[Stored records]
········
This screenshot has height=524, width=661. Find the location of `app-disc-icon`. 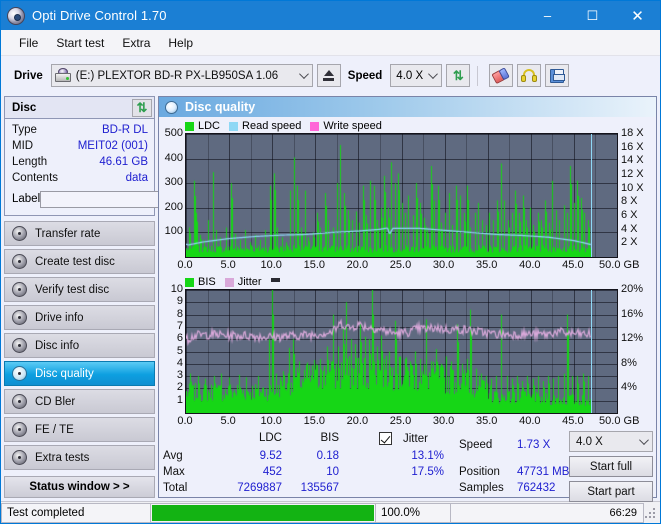

app-disc-icon is located at coordinates (16, 16).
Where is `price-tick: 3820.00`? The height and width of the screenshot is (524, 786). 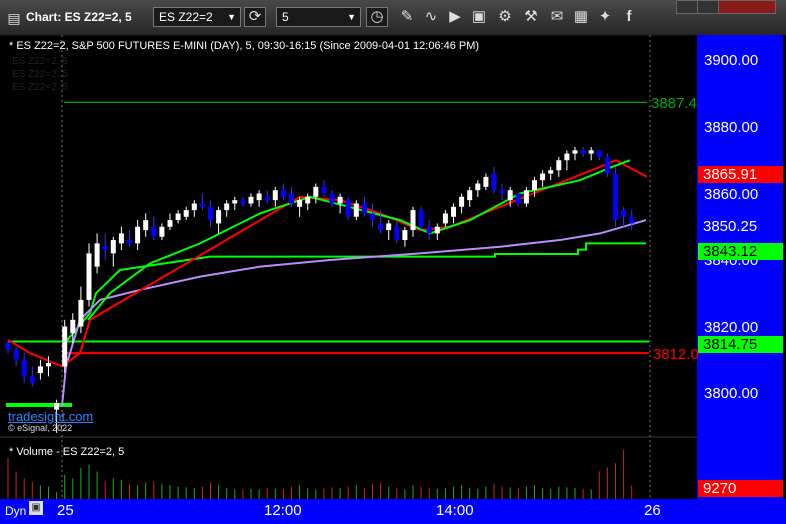
price-tick: 3820.00 is located at coordinates (732, 328).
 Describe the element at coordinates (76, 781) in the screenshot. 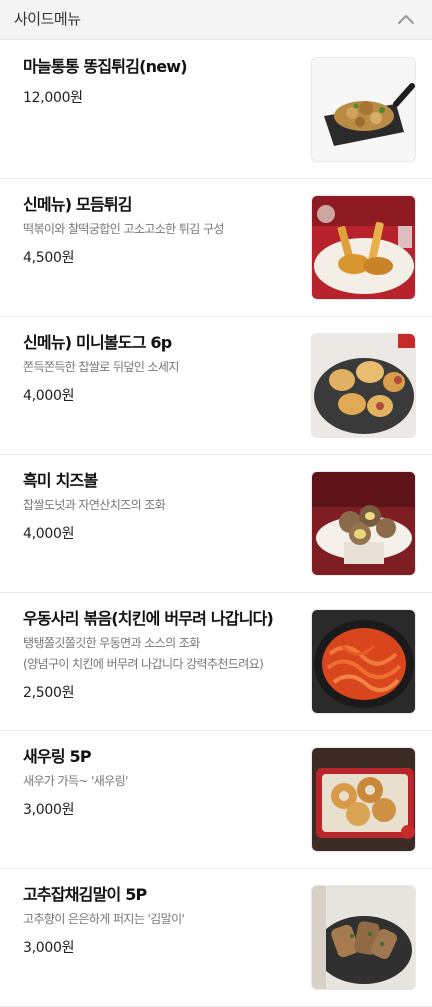

I see `menu-item-description: 새우가 가득~ '새우링'` at that location.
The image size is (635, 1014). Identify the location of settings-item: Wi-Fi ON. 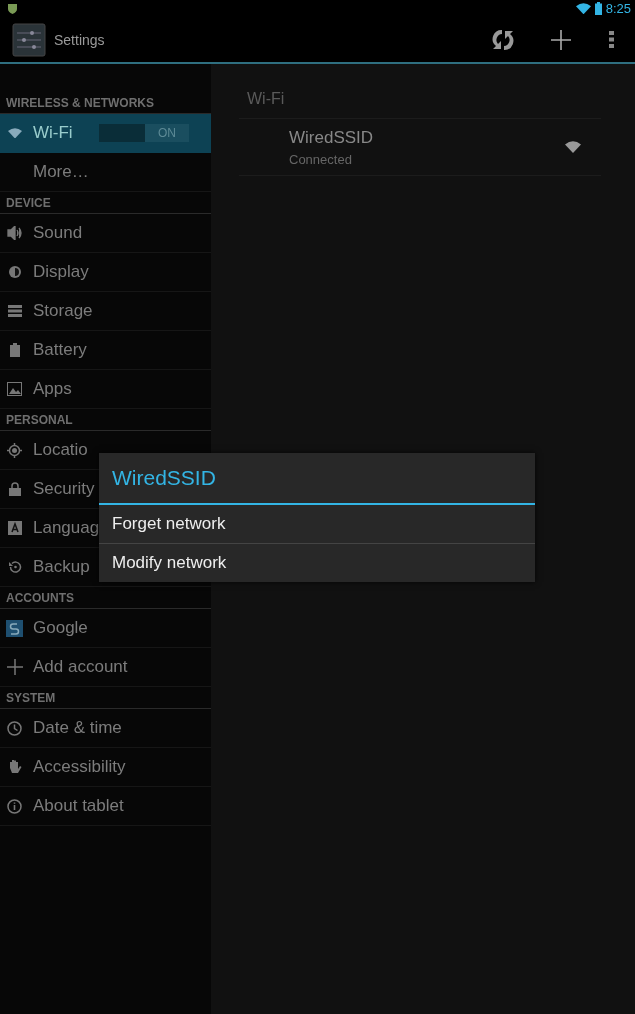
(106, 134).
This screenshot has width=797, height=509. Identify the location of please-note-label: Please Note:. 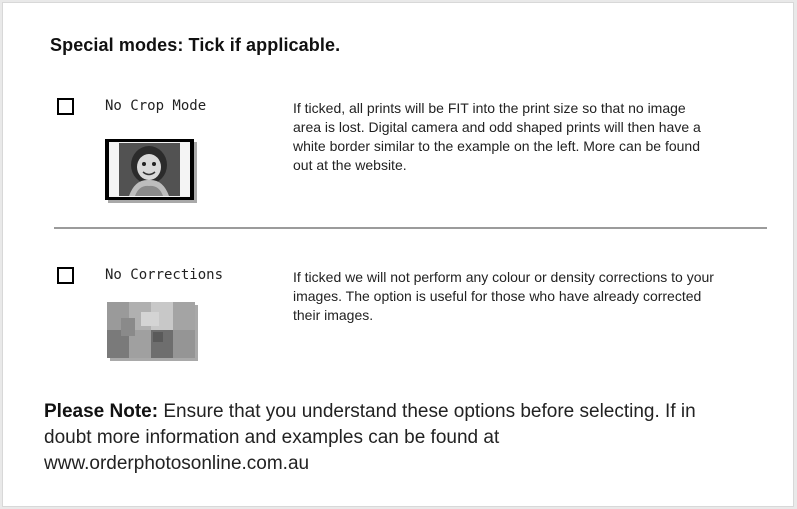
(102, 412).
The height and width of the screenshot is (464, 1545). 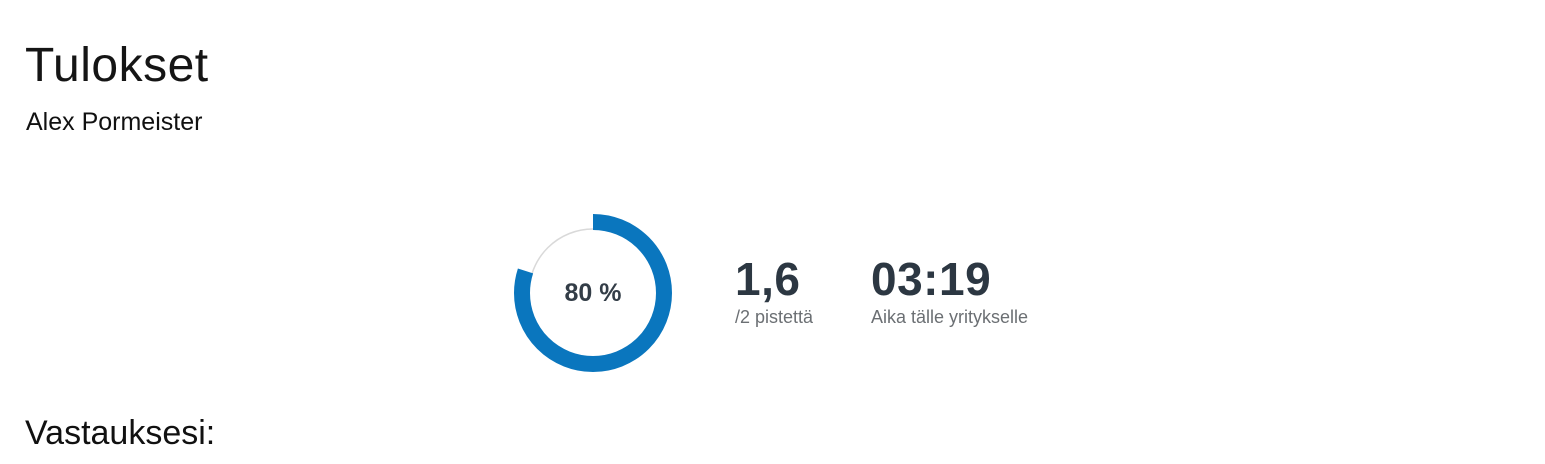 I want to click on score-value: 1,6, so click(x=768, y=279).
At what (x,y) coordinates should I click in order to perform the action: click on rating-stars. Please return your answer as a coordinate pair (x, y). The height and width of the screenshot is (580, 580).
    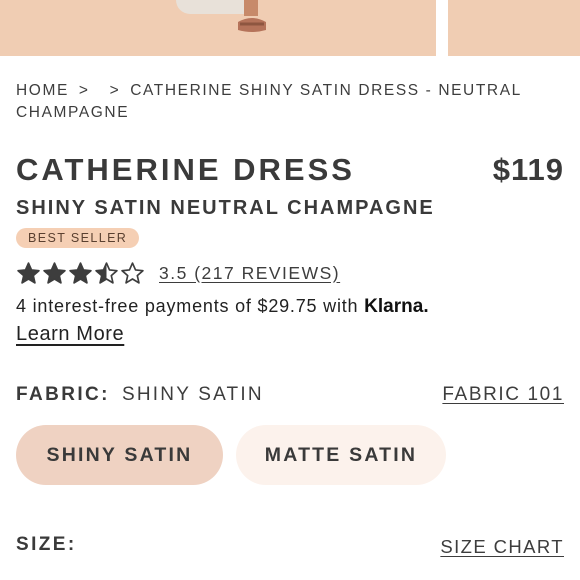
    Looking at the image, I should click on (80, 274).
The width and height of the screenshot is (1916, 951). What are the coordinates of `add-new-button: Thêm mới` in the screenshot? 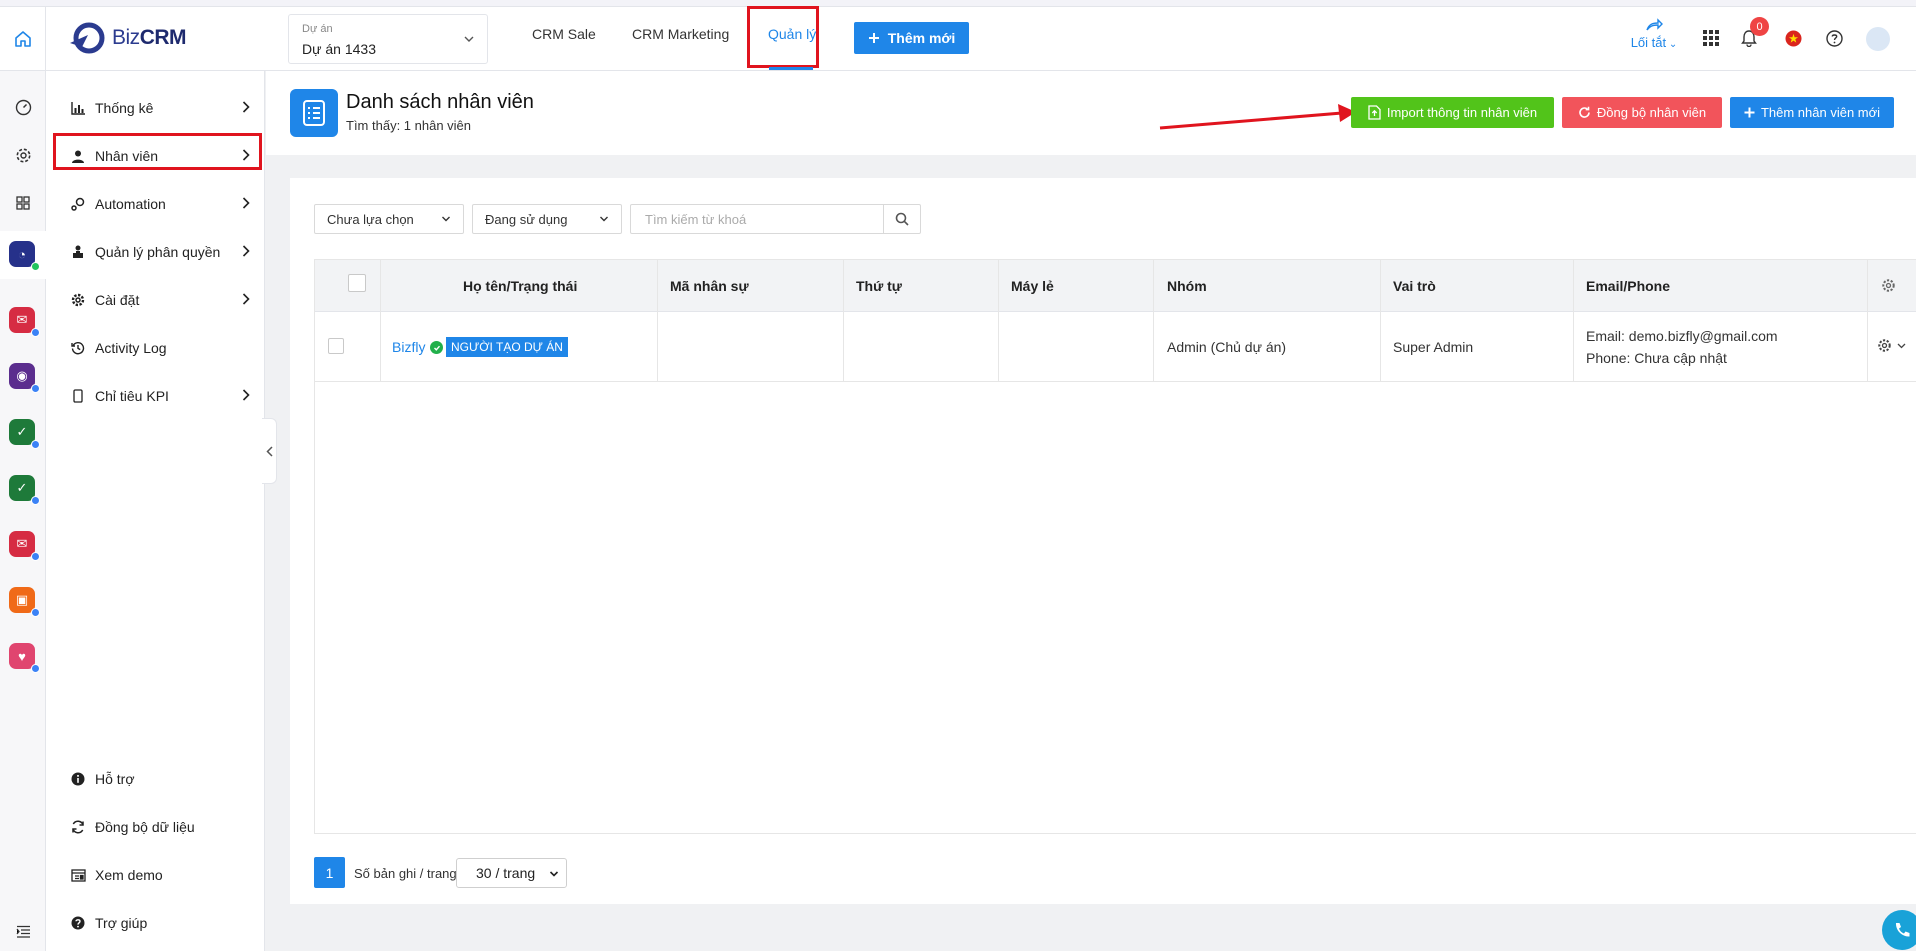 It's located at (912, 38).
········
__Try it__
Give the lines of the records, starting at the very first line and going on through the line with "price-tick: 3820.00 is", as a JSON list of strings, one string per line and no blank lines. Leave the pictures out of the answer.

__Written response__
[
  "This screenshot has height=524, width=661. Find the location of `app-disc-icon`. ",
  "app-disc-icon is located at coordinates (16, 16).",
  "Where is `price-tick: 3820.00`? The height and width of the screenshot is (524, 786). ",
  "price-tick: 3820.00 is located at coordinates (732, 328)."
]